68. Filmfestspiele Venedig: Ein schillerndes Hämatom

Die Regisseure Amir Nader und Sono Sion verlangen von ihren Schauspielern extremen Körpereinsatz. Ihre beiden Filme "Cut" und "Himizu" spielen in Japan.

Regisseur Sion Shota (M) mit seinen SchauspielerInnen Fumi Nikaidou (l) und Shota Sometani (r). Bild: reuters

VENEDIG taz | Über Nacht kommt Wind auf und lässt die Fensterläden klappern. Das Meer ist aufgewühlt, die schwüle Hitze der ersten Tage ist gebrochen. Das erste Septemberwoche hat eine Ahnung von Herbst an den Lido gebracht.

Im Kino reise ich nach Osten und begegne zwei Filmen, die aus Japan kommen. Beide verlangen ihren Figuren extremen Körpereinsatz ab. Der eine, "Himizu" (übersetzt in etwa: "Maulwurf") von Sono Sion, beruht auf einem Comic von Minoru Furuya und läuft im Wettbewerb.

Er beginnt mit einer langen Kamerafahrt durch das von Tsunami und Erdbeben verwüstete Gebiet im Nordosten Japans. Grauer, schlammiger Schutt, wohin das Auge blickt. Sono Sion drehte, als sich die Katastrophe ereignete, und schrieb das Drehbuch um.

Im Mittelpunkt seines Films steht ein Teenager namens Yuichi Sumida (Shota Sometani), der in einem kleinen Haus am Ufer eines Sees lebt. Seine Mutter kümmert sich nicht um ihn; sein Vater schaut selten vorbei, und wenn, dann verprügelt er seinen Sohn ohne Grund.

Um das Haus herum gruppieren sich ein paar Verschläge aus Holz und blauen Planen, sie sind die Notunterkünfte für Leute, die durch die Katastrophe ihre Häuser verloren haben.

Keiko Chazawa, eine Klassenkameradin (Fumi Nikaidou), heftet sich an Yuichis Fersen, sie merkt sich jeden Satz, den Yuichi sagt. Yuichi wehrt sie ab, so wie er es von seinem Vater gelernt hat: mit Schreien und Schlägen.

Blutüberströmt im Schlamm

Bald kommen Geldeintreiber und ein Taschendieb ins Spiel. Aus den Fausthieben und Tritten werden Messerstechereien, die Figuren winden sich blutüberströmt im Schlamm. Der Exzess scheint der einzige Modus, der dem Film zur Verfügung steht. Die Verbindung zur Katastrophe vom 11. März bleibt unangenehm spekulativ.

Überzeugender ist "Cut" von Amir Naderi in der Nebenreihe Orizzonti. Naderi ist in Iran groß geworden und Ende der 80er Jahre in die USA emigriert. Sein in Japan gedrehter Spielfilm "Cut" versteht sich als Verbeugung vor dem japanischen Kino.
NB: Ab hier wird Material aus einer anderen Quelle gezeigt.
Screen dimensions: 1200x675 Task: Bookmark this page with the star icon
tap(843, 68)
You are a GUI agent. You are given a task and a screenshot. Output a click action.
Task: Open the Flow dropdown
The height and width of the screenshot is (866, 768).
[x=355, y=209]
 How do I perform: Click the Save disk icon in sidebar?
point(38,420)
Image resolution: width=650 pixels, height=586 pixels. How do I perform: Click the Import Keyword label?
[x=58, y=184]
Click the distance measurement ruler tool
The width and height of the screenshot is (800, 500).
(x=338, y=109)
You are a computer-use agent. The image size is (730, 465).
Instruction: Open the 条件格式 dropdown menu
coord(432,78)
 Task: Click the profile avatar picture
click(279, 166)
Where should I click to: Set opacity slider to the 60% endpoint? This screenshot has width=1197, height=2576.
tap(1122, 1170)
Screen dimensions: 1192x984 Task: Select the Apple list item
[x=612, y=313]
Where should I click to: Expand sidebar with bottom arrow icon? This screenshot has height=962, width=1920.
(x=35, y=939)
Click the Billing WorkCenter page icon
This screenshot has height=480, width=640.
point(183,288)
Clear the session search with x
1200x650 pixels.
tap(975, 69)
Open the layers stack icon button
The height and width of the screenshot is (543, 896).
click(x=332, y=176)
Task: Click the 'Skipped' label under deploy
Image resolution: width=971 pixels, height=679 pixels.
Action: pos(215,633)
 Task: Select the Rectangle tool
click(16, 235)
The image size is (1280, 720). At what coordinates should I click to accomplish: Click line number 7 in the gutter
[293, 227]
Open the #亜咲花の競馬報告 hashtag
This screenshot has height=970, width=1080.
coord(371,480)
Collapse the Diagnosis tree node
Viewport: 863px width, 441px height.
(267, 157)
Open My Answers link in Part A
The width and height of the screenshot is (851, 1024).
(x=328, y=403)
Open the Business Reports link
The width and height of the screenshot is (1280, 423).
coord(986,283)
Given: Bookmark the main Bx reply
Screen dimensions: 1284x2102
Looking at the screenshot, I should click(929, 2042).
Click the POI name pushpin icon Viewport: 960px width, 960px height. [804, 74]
Protagonist ist Shuji, ein junger Regisseur und Filmclubbetreiber (Hidetoshi Nishijima). Auf der Straße wettert er gegen Kommerzfilme und Multiplexe und lässt sich für seine militante Cinephilie von der Polizei jagen. "Das Kino ist nicht nur Unterhaltung", schreit er durchs Megafon, "erinnert euch an die Zeiten, als es Kunst und Unterhaltung war!"

Immer wieder fallen die Namen von Yasujiro Ozu, Kenji Mizoguchi, Akira Kurosawa oder Nagisa Oshima, und immer wieder besucht Shuji die Grabstätten seiner Meister. Die Kamera verharrt an Ozus Grabplatte, in die das japanische Schriftzeichen für "Nichts" eingraviert ist.

In ernste Schwierigkeiten gerät er, als eine Yakuza-Gang von ihm verlangt, dass er die Schulden seines toten Bruders abbezahlt. Shuiji entschließt sich, sich gegen Geld verprügeln zu lassen - und das setzt "Cut" fortan recht drastisch in Szene. Sein Körper ist bald ein schillerndes Hämatom. Als die Frist abzulaufen droht, lässt er Wetten abschließen: Schafft er es, 100 Hiebe einzustecken?

Jeden Hieb assoziiert er mit einem seiner 100 Lieblingsfilme. Kaum trifft die Faust in seinen Magen, taucht ein Filmtitel als Schriftinsert im Bild auf. Shujis Kanon wird buchstäblich mit Blut geschrieben.